Data:
----------

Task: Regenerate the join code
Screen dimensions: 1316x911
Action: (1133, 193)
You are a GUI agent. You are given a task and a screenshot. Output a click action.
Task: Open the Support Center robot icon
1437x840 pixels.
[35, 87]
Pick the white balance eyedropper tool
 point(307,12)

----------

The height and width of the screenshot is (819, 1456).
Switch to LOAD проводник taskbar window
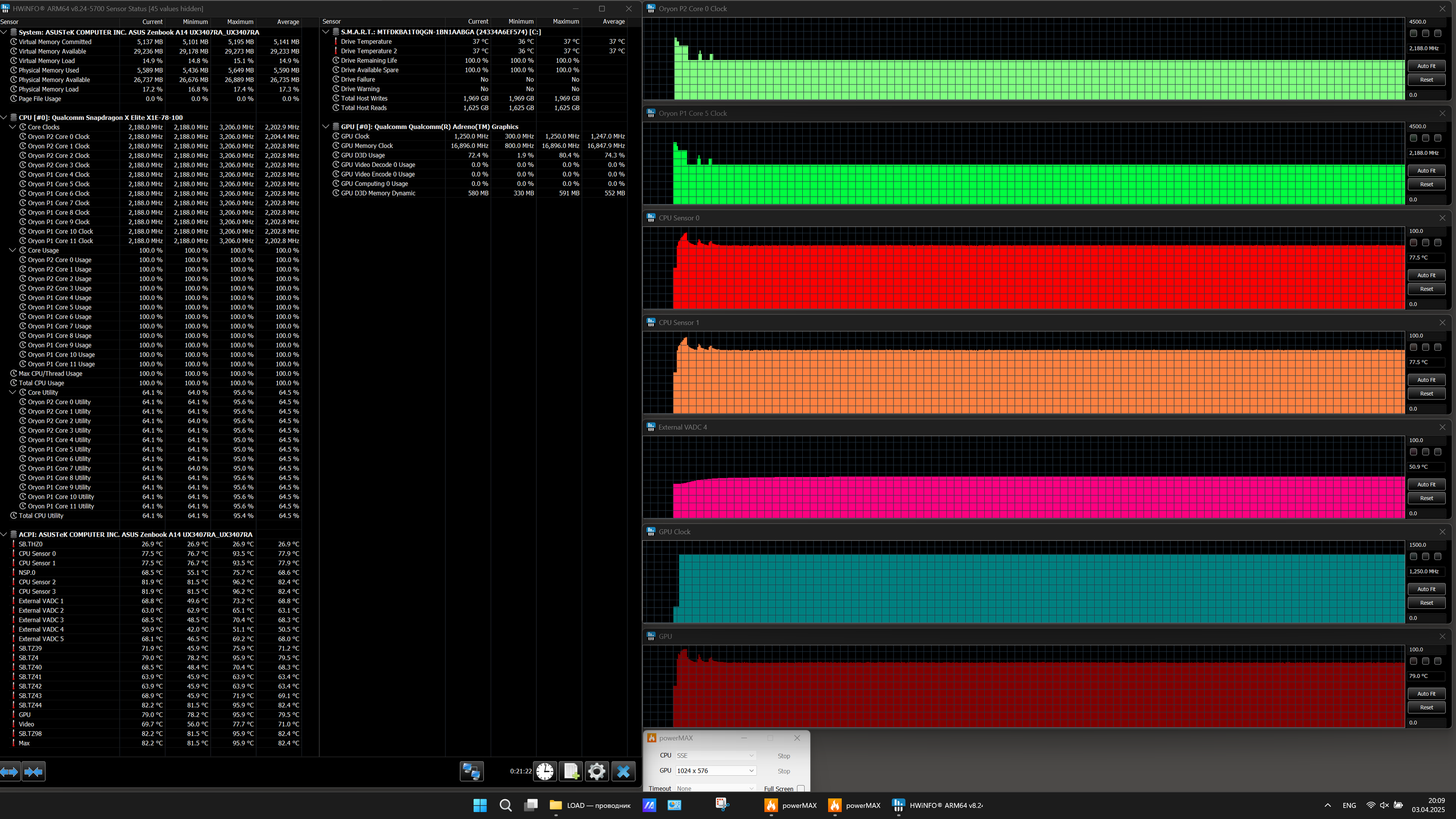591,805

----------

Find the string "screenshot" in the material above. Then copy each line that has it.

Reply:
You are a GUI agent. You are given a task and a screenshot. Output a click action.
The height and width of the screenshot is (819, 1456).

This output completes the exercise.